§ WORK INSTRUCTION: An exact copy of the entries below is the expected answer.
◇ ◇ ◇ ◇ ◇
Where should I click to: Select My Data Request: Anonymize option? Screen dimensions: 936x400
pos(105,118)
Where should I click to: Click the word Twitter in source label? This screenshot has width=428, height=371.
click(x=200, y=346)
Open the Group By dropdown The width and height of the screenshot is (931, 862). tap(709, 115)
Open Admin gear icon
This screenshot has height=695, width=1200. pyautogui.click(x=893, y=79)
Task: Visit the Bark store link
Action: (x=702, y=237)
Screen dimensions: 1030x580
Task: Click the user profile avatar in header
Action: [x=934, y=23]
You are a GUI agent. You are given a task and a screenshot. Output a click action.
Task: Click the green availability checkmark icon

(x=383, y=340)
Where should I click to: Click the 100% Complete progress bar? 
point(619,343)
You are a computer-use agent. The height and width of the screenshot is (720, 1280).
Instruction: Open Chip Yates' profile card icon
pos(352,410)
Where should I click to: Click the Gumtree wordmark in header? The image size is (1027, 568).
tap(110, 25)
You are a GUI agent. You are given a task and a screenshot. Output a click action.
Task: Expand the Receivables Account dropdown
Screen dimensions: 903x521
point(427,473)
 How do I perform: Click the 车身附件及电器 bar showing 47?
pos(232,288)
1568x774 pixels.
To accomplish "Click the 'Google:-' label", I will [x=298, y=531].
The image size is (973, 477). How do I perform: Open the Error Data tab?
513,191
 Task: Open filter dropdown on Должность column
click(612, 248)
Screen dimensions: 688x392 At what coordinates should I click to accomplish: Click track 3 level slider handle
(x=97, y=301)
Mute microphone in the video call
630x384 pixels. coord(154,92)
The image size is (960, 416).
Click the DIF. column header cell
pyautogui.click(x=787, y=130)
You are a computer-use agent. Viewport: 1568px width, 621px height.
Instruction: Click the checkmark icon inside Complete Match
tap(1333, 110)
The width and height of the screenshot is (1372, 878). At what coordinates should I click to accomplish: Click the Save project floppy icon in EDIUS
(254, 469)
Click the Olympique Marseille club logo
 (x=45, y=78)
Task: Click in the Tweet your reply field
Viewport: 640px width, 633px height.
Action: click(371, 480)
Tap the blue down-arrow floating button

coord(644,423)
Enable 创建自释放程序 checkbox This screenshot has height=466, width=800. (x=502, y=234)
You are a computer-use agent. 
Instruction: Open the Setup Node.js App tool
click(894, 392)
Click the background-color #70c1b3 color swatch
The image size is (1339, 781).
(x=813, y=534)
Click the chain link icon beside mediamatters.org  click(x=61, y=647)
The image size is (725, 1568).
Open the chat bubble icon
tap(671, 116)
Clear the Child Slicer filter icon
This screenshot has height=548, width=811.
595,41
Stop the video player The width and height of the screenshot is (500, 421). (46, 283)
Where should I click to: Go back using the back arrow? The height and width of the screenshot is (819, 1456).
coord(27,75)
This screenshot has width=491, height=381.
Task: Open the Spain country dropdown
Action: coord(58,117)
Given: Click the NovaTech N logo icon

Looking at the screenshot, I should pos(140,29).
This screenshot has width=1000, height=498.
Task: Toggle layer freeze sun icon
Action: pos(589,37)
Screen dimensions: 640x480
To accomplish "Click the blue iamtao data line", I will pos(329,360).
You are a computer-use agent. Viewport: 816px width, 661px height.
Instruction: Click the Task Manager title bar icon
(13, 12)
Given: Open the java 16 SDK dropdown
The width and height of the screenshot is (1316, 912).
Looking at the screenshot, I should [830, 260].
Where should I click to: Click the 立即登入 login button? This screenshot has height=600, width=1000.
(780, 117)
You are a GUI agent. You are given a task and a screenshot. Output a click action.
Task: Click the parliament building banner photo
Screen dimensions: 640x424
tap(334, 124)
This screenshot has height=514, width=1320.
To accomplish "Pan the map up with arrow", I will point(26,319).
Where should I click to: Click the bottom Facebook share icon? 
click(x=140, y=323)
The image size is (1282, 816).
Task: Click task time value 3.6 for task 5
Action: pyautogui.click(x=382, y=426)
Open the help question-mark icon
◇ ◇ ◇ ◇ ◇
§ EXERCISE RESPONSE:
Where should I click to: Select My Data Request: Anonymize option? Screen dimensions: 936x400
pos(105,118)
Where should I click to: Click the word Twitter in source label? This screenshot has width=428, height=371.
click(x=200, y=346)
Open the Group By dropdown The width and height of the screenshot is (931, 862). tap(709, 115)
Open Admin gear icon
This screenshot has height=695, width=1200. pyautogui.click(x=893, y=79)
Task: Visit the Bark store link
Action: (x=702, y=237)
Screen dimensions: 1030x580
Task: Click the user profile avatar in header
Action: [x=934, y=23]
You are a GUI agent. You are given a task and a screenshot. Output a click action.
Task: Click the green availability checkmark icon

(x=383, y=340)
Where should I click to: Click the 100% Complete progress bar? 
point(619,343)
You are a computer-use agent. The height and width of the screenshot is (720, 1280).
Instruction: Open Chip Yates' profile card icon
pos(352,410)
Where should I click to: Click the Gumtree wordmark in header? The image size is (1027, 568).
tap(110, 25)
You are a GUI agent. You are given a task and a screenshot. Output a click action.
Task: Expand the Receivables Account dropdown
Screen dimensions: 903x521
point(427,473)
 How do I perform: Click the 车身附件及电器 bar showing 47?
pos(232,288)
1568x774 pixels.
To accomplish "Click the 'Google:-' label", I will [x=298, y=531].
The image size is (973, 477). How do I perform: Open the Error Data tab?
513,191
 Task: Open filter dropdown on Должность column
click(612, 248)
Screen dimensions: 688x392 At what coordinates should I click to accomplish: Click track 3 level slider handle
(x=97, y=301)
Mute microphone in the video call
630x384 pixels. coord(154,92)
The image size is (960, 416).
Click the DIF. column header cell
pyautogui.click(x=787, y=130)
You are a computer-use agent. Viewport: 1568px width, 621px height.
Instruction: Click the checkmark icon inside Complete Match
tap(1333, 110)
The width and height of the screenshot is (1372, 878). At what coordinates should I click to accomplish: Click the Save project floppy icon in EDIUS
(254, 469)
Click the Olympique Marseille club logo
 (x=45, y=78)
Task: Click in the Tweet your reply field
Viewport: 640px width, 633px height.
Action: click(371, 480)
Tap the blue down-arrow floating button

coord(644,423)
Enable 创建自释放程序 checkbox This screenshot has height=466, width=800. (x=502, y=234)
You are a computer-use agent. 
Instruction: Open the Setup Node.js App tool
click(894, 392)
Click the background-color #70c1b3 color swatch
The image size is (1339, 781).
(x=813, y=534)
Click the chain link icon beside mediamatters.org  click(x=61, y=647)
The image size is (725, 1568).
Open the chat bubble icon
tap(671, 116)
Clear the Child Slicer filter icon
This screenshot has height=548, width=811.
595,41
Stop the video player The width and height of the screenshot is (500, 421). (46, 283)
Where should I click to: Go back using the back arrow? The height and width of the screenshot is (819, 1456).
coord(27,75)
This screenshot has width=491, height=381.
Task: Open the Spain country dropdown
Action: coord(58,117)
Given: Click the NovaTech N logo icon

Looking at the screenshot, I should pos(140,29).
This screenshot has width=1000, height=498.
Task: Toggle layer freeze sun icon
Action: pos(589,37)
Screen dimensions: 640x480
To accomplish "Click the blue iamtao data line", I will pos(329,360).
You are a computer-use agent. Viewport: 816px width, 661px height.
Instruction: Click the Task Manager title bar icon
(13, 12)
Given: Open the java 16 SDK dropdown
The width and height of the screenshot is (1316, 912).
Looking at the screenshot, I should [830, 260].
Where should I click to: Click the 立即登入 login button? This screenshot has height=600, width=1000.
(780, 117)
You are a GUI agent. You are given a task and a screenshot. Output a click action.
Task: Click the parliament building banner photo
Screen dimensions: 640x424
tap(334, 124)
This screenshot has height=514, width=1320.
To accomplish "Pan the map up with arrow", I will point(26,319).
Where should I click to: Click the bottom Facebook share icon? 
click(x=140, y=323)
The image size is (1282, 816).
Task: Click task time value 3.6 for task 5
Action: pyautogui.click(x=382, y=426)
Open the help question-mark icon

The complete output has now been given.